Search the records for the string "title", and show each line where it appears.

### Saved data entries
-------

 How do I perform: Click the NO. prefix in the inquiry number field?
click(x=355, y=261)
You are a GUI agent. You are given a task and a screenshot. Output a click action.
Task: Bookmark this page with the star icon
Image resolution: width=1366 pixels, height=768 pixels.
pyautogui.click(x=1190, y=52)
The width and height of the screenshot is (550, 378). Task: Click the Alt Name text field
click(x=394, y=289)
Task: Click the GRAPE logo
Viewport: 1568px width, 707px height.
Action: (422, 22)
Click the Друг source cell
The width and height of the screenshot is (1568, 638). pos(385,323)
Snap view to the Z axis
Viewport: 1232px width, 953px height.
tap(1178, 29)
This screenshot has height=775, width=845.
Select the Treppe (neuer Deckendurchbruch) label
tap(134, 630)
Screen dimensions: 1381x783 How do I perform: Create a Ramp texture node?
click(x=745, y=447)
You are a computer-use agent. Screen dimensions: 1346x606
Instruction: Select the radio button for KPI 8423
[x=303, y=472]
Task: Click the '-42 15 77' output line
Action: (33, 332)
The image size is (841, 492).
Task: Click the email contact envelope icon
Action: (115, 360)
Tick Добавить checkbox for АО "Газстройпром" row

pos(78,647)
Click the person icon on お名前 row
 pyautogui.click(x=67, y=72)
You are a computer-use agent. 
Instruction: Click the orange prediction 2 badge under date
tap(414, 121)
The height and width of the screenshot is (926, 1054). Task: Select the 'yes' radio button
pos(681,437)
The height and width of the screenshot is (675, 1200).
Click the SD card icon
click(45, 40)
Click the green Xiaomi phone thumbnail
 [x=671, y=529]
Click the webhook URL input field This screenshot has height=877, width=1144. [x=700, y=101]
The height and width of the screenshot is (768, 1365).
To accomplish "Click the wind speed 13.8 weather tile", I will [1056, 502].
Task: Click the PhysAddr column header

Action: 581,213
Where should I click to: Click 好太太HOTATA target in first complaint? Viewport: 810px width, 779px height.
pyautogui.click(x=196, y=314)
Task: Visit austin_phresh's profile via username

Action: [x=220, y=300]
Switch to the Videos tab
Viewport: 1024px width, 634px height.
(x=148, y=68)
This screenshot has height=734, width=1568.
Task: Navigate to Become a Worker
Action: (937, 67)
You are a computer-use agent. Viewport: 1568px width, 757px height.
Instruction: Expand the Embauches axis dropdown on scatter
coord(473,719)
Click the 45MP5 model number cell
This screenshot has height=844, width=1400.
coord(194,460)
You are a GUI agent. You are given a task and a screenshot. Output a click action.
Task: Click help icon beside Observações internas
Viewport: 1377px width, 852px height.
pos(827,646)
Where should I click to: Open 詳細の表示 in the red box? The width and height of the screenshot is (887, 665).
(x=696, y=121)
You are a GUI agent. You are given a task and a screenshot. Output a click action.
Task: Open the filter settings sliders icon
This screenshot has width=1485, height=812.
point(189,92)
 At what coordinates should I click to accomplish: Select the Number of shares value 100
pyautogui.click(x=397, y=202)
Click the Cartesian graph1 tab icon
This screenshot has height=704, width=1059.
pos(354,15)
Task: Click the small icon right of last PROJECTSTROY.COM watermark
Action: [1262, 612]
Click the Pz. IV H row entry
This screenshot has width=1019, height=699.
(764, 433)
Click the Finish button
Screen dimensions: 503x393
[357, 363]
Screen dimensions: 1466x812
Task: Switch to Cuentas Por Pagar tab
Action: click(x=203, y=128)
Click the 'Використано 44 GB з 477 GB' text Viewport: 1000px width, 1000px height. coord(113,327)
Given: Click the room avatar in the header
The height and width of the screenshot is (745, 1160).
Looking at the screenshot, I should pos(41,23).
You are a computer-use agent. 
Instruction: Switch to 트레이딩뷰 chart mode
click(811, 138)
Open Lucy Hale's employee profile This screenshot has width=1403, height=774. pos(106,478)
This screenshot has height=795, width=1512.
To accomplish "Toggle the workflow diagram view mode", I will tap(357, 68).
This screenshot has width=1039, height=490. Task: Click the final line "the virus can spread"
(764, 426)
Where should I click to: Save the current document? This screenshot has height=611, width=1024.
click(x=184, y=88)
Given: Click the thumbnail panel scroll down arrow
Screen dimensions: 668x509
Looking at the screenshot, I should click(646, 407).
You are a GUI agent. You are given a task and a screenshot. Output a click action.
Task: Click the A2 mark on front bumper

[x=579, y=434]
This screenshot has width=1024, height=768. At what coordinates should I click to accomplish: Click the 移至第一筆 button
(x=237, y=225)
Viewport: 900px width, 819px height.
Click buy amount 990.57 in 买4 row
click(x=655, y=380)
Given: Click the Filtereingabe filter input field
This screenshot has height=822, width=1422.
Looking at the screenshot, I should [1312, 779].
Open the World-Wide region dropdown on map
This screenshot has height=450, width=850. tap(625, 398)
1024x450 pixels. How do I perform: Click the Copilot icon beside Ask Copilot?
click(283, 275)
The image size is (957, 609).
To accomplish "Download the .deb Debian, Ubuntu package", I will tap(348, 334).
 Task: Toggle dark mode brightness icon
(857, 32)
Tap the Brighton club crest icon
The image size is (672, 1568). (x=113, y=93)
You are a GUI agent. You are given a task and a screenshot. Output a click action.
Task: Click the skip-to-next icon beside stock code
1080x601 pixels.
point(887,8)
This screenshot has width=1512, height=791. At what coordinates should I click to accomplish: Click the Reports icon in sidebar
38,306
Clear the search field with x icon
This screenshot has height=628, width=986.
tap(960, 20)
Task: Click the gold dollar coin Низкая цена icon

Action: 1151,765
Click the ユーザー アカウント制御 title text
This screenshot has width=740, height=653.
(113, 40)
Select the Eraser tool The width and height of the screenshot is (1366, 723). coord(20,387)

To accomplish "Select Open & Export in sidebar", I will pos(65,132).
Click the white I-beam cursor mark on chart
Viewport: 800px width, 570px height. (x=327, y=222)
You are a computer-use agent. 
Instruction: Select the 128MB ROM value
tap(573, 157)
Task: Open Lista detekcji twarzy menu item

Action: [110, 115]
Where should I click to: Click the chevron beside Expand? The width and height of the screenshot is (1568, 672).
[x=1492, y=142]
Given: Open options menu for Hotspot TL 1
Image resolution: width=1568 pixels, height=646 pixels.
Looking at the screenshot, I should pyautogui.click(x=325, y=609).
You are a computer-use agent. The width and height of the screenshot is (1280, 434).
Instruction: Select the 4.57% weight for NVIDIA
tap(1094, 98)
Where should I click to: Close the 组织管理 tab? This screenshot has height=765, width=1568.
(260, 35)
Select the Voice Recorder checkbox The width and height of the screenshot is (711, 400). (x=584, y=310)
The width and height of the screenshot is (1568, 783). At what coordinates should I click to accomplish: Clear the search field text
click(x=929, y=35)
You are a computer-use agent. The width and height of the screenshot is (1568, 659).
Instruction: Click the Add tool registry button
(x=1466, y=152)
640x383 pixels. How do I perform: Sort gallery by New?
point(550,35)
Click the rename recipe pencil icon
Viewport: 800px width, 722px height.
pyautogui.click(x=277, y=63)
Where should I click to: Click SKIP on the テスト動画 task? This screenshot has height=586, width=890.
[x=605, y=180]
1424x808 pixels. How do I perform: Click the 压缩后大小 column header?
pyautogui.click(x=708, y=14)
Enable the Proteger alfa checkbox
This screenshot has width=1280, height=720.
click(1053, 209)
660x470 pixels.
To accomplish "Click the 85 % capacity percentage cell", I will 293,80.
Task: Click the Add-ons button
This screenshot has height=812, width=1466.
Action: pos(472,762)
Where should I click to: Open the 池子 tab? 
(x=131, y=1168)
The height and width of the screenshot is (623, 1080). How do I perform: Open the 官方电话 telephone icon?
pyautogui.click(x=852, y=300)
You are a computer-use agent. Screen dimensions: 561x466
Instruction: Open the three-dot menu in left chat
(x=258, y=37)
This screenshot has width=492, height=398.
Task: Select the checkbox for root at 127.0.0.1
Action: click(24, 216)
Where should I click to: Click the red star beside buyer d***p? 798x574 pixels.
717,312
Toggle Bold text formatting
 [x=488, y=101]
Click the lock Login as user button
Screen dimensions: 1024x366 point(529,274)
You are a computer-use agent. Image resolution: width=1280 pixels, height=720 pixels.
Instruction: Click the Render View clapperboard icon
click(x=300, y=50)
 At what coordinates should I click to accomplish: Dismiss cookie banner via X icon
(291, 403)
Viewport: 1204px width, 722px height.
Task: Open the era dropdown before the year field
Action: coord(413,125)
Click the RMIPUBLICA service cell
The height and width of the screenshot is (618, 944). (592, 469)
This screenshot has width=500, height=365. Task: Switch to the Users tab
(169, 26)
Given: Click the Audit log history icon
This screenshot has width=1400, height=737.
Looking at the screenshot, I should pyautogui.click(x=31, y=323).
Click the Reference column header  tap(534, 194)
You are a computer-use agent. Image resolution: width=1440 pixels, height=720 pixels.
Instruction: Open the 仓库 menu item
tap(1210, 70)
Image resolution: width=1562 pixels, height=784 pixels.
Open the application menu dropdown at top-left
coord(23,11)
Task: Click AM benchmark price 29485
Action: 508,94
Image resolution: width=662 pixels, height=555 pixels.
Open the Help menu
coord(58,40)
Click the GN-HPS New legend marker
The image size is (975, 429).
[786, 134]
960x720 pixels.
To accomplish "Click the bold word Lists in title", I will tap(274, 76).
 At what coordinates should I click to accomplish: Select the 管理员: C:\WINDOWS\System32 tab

-------

### Task solution
Click the ユーザー アカウント制御 title text
To accomplish "Click the bold word Lists in title", I will tap(274, 76).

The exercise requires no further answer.